» **SUPPLIED RECORDS**:
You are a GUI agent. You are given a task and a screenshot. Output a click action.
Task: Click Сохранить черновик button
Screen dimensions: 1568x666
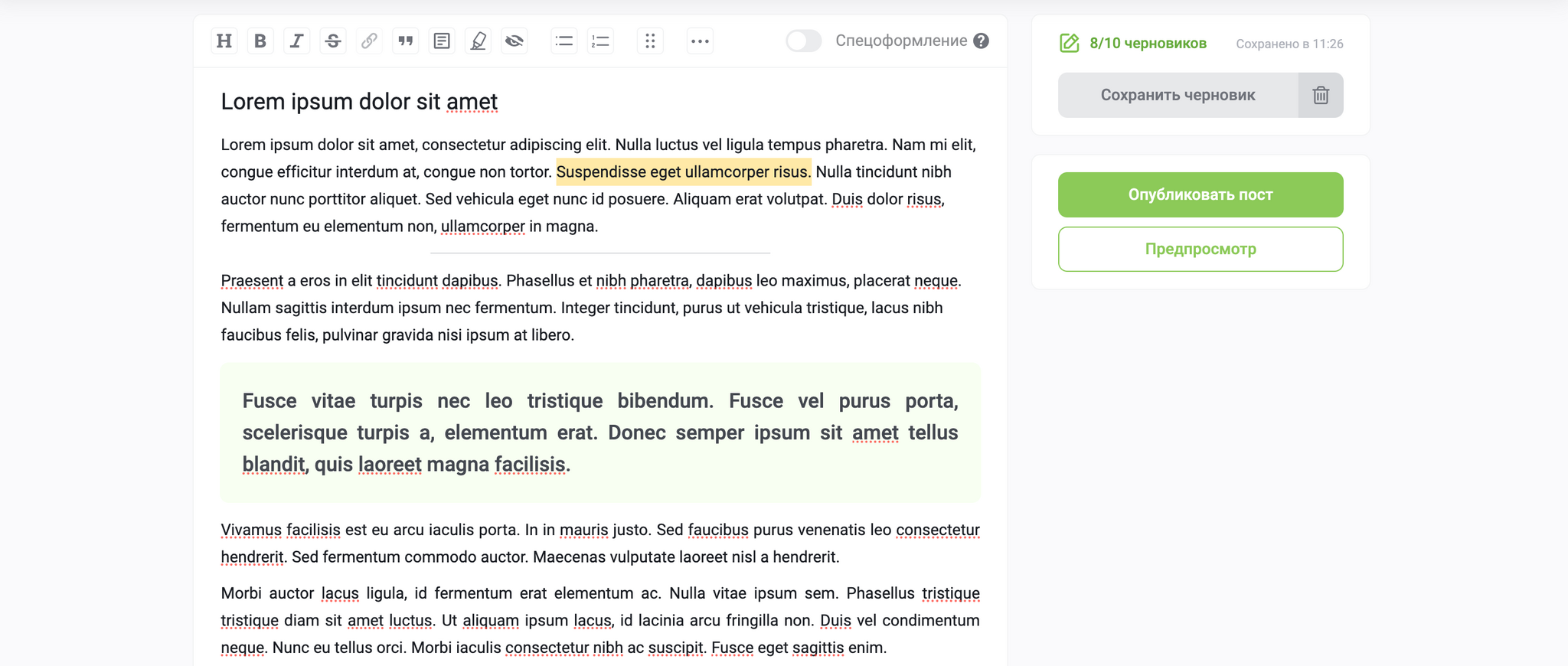pos(1178,95)
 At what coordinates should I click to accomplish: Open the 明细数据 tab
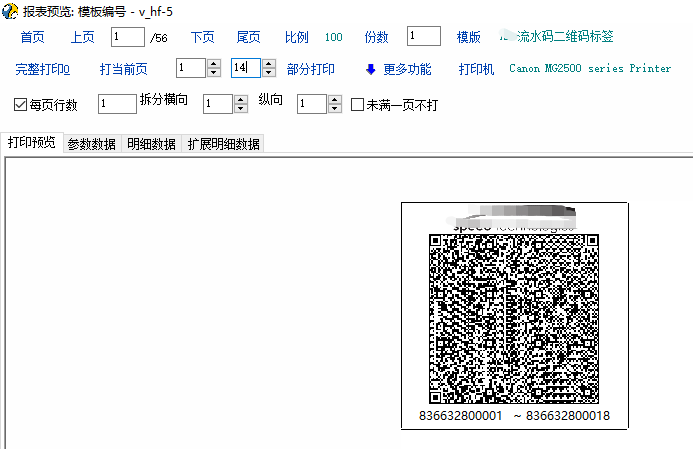click(152, 144)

» **EXERCISE OBJECTIVE**:
Begin at the line that has "At what coordinates" and stop at the end of the records above. Write those lines out again, requests included, with every coordinate in the answers offset by 118, and leave the pictures out.

» **WRITTEN RESPONSE**:
 At what coordinates should I click to accomplish: Open the 明细数据 tab
click(270, 262)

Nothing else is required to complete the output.